Monday, 13 May 2013

'The Iceman' Review: This Is Michael Shannon's De Niro-in-'Raging Bull' Moment

The Iceman
Millennium Films
What more could we possibly learn about hitmen? It’s a profession egregiously over-represented on the big screen, considering its microscopic per capita employment level. And it’s a job that most movies, from The Good, the Bad, and the Ugly to Pulp Fiction to In Bruges, mine for excitement, with the hitman himself as the embodiment of cool. Rarely does the portrayal of paid killers onscreen offer much resembling critical perspective.
That’s what makes Ariel Vromen’s The Iceman so exciting. It actually does offer up perspective, a moral point of view. The Israeli-born director's third feature stars Michael Shannon as the real-life Richard Kuklinski, a contract killer who murdered over 100 people from 1964-1986. At first glance, it may feel like Breaking Bad — the story of an ordinary schlub with a particular set of skills who enters into a criminal enterprise to provide for his family. But unlike Breaking Bad, which has it both ways by encouraging our cathartic identification with Walter White while half-heartedly condemning his crimes (hence why people like Walter more than suffering wife Skyler), The Iceman neither glamorizes nor identifies with its subject. One horrifying moment when Kuklinski’s partner in crime (Chris Evans) suggests that they kill each other’s families, as the cops are closing in, shows how down and dirty, uncool and unfunny, how thoroughly banal both these guys, Kuklinski included, really are. The Iceman is a slightly detached, clinical case-study of pathology, with Michael Shannon’s Kuklinski as its stone-faced test subject.

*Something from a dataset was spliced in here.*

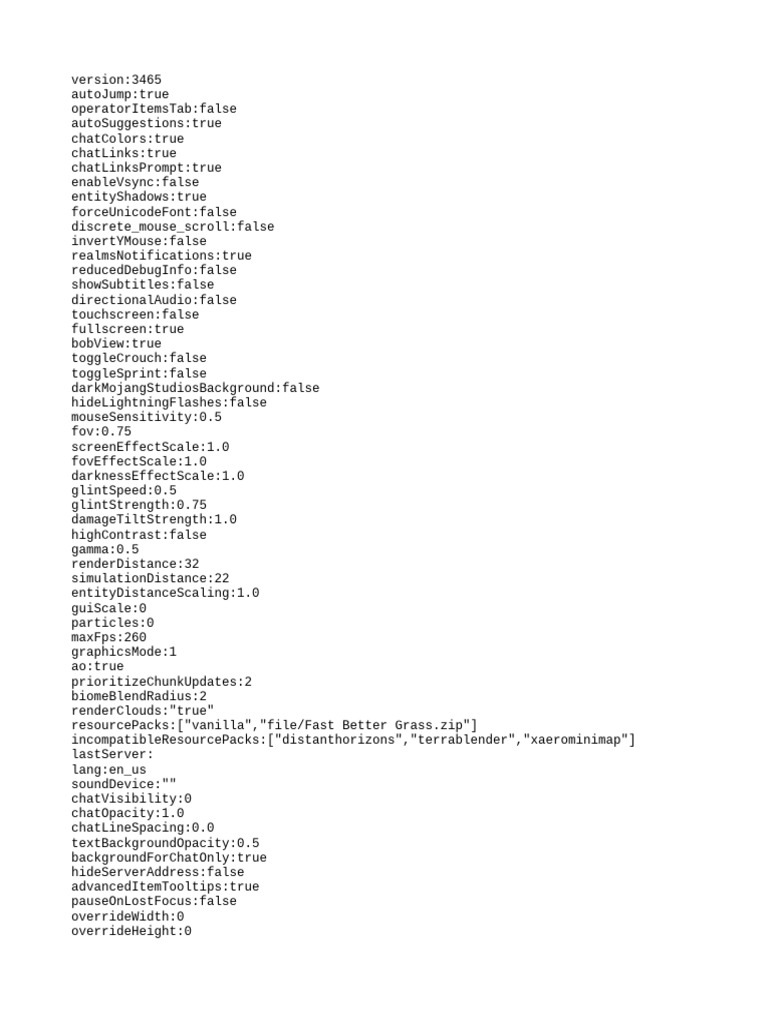Select the enableVsync:false line
The height and width of the screenshot is (1024, 768).
135,182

If it wasn’t already clear that Shannon is one of the finest actors on the planet, based on his towering perforamnces in Revolutionary Road, Shotgun Stories, and Take Shelter, The Iceman will unfog your glasses. Vromen’s film is Shannon’s De Niro-in-Raging Bull moment. He and his director have found a way to translate a true-crime story into a deconstruction of masculinity. The reptilian, tough-guy reserve Kuklinski projects to be taken seriously as a manly man to his wife (Winona Ryder), daughters, and friends — the emotional constipation that’s transformed his face into a craggy mask — aligns perfectly with the job requirements of being a killer: stereotypical masculine gender identity revealed to be akin to sociopathy and conducive to criminality. The most terrifying scene from any movie this year occurs when Kuklinski, in a fit of road rage, chases at high speed after a rude motorist who insulted his wife and daughters….while his wife and daughters are screaming terrified in the car. He’s defending their honor at the same time he’s recklessly endangering them.

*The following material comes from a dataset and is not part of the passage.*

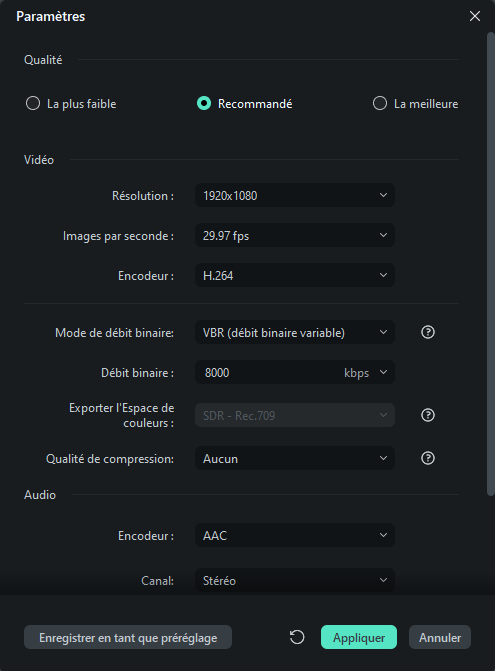Click the reset settings circular arrow icon
The width and height of the screenshot is (495, 671).
click(297, 637)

Unfortunately, not much else surrounding Shannon in The Iceman is on par with Raging Bull. Instead of Joe Pesci, we have David Schwimmer as a mustachioed thug. Dispiritingly, Ray Liotta, as Kuklinski’s mobster employer, has decided these days to play only one kind of clench-jawed heavy from film-to-film. And Vromen has an affinity for the brown, tan, and orange hues in fashion and interior design of the ‘60s and ‘70s, but doesn’t find any way less clichĂ©d to convey the passage of time than to continually alter Shannon’s facial hair or show the progression of the then still-under-construction World Trade Center towers.
Robert Davi as a pock-marked Don is arrestingly ruthless, however. James Franco leaves an impact as a pornographer Kuklinski forces to pray for deliverance from God, right before killing him. And Winona Ryder, soft, sincere, and incredibly vulnerable has given us her best performance in years. Her beautiful fragility opposite Shannon’s unwavering stolidness is what reveals Vromen’s ambition here to be a damning critique of gender roles and how, to some degree, we all perform them.